Ce matin, mon corps était en forme, vivant. Il m’a montré ce qu’il pouvait refaire quand il était nourri. J’ai couru, couru… Je me suis sentie forte, rapide, heureuse.
C’était un moment de grâce. Une preuve que nourrir mon corps me rendait plus forte, pas plus faible.
Et puis. La balance. +1kg. Et tout s’effondre.
Et puis. Une remarque qui n’aurait pas dû exister, qui n’avait pas lieu d’être, qui ne voulait pas blesser mais m’a touchée en plein cœur.
Je crois que me sentir vivante, vivre ce bonheur ce matin m’a fait peur. Parce que finalement c’est terrifiant. Cela veut dire qu’il faudrait continuer à prendre soin de mon corps, continuer à le nourrir correctement.
Alors j’ai cherché une raison de revenir en arrière. Et je l’ai trouvée : +1kg sur la balance.
Et j’ai compensé. Calcul précis = contrôle repris.
La maladie a repris le pouvoir.
Pourtant : le chiffre sur la balance ne disait rien de ce que j’avais vécu ce matin. Il ne disait rien de ma valeur, ma beauté ou ma force. Il ne disait rien de ce que je mérite ou ne mérite pas.
Demain peut être différent. Je peux choisir de me souvenir de ce moment de grâce, de ne pas associer ma valeur à un chiffre qui ne dit rien.
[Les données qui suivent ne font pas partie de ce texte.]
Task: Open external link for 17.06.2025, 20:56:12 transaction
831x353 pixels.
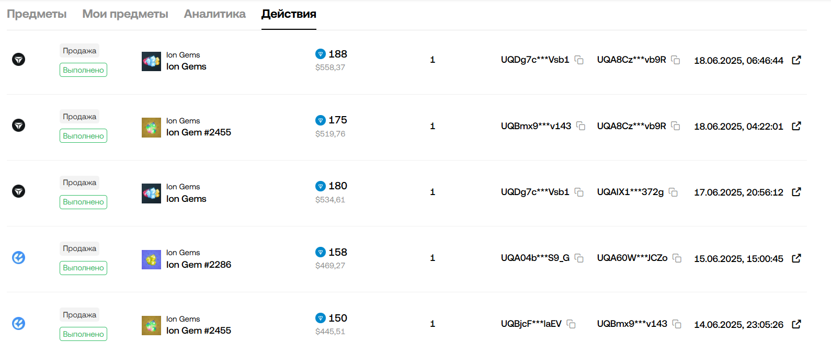Action: (x=796, y=192)
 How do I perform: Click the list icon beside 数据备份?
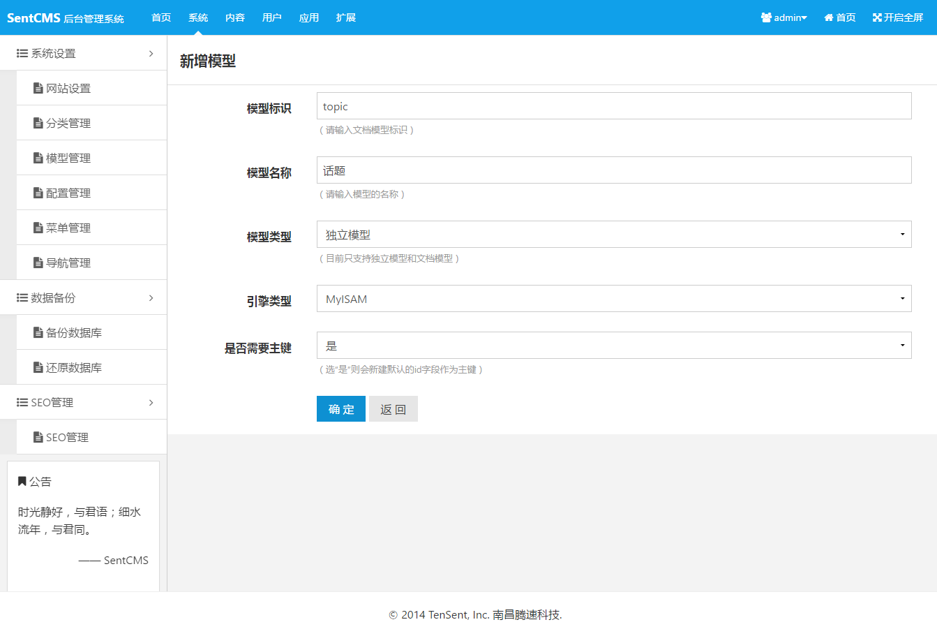(22, 297)
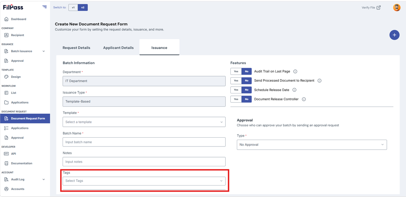This screenshot has height=197, width=406.
Task: Switch to the Request Details tab
Action: (x=76, y=48)
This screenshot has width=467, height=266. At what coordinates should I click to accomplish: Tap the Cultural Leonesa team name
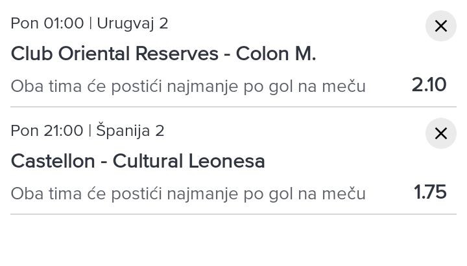coord(189,161)
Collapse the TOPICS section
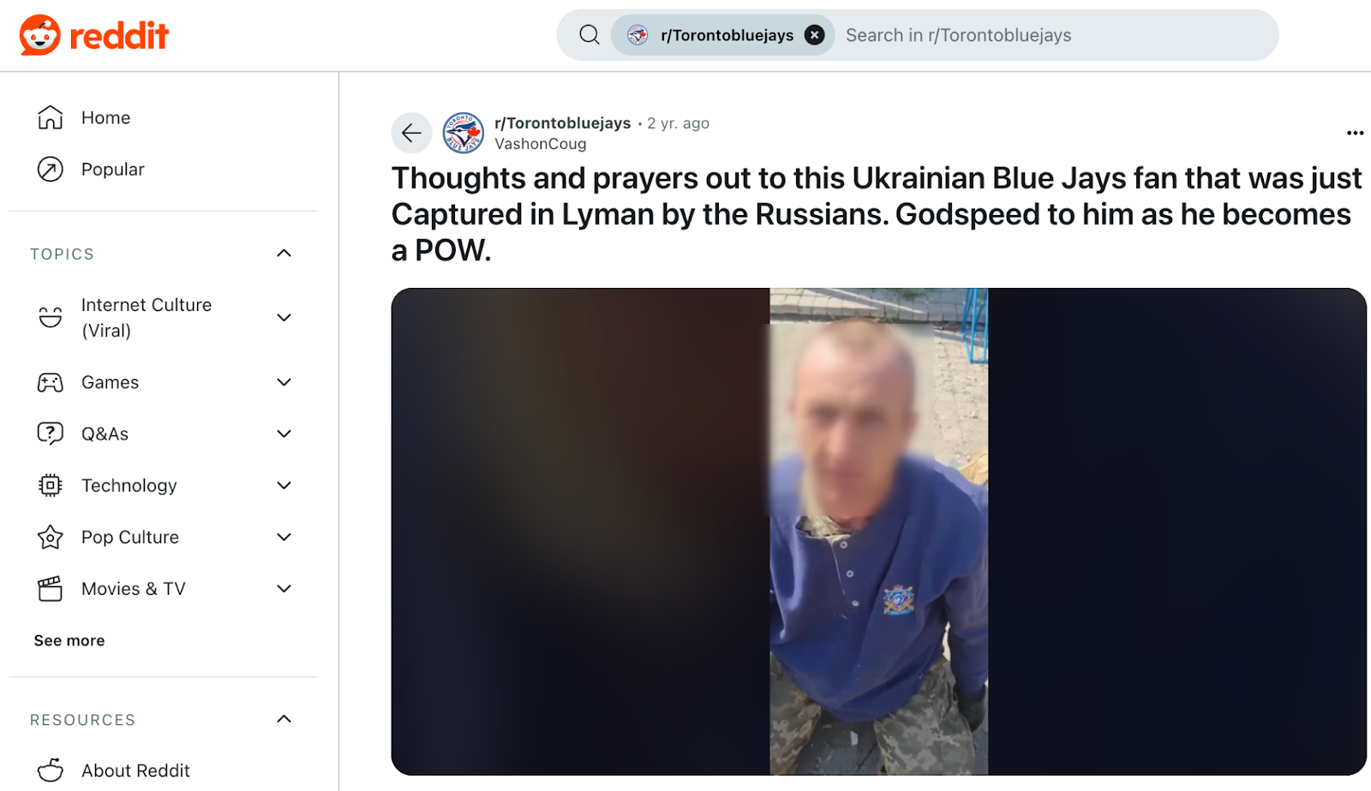 coord(284,254)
La voix de la maladie crie fort mais faut-il que j’en attende le silence pour avancer ? Pour faire le premier pas ? Ce doit être cela le courage : avancer malgré la peur au ventre. Faire un tout petit pas tous les jours. Pas un petit pas pour « réussir » ou « guérir », un petit pas qui dira à la maladie « je t’entends mais je ne t’écoute pas complètement ».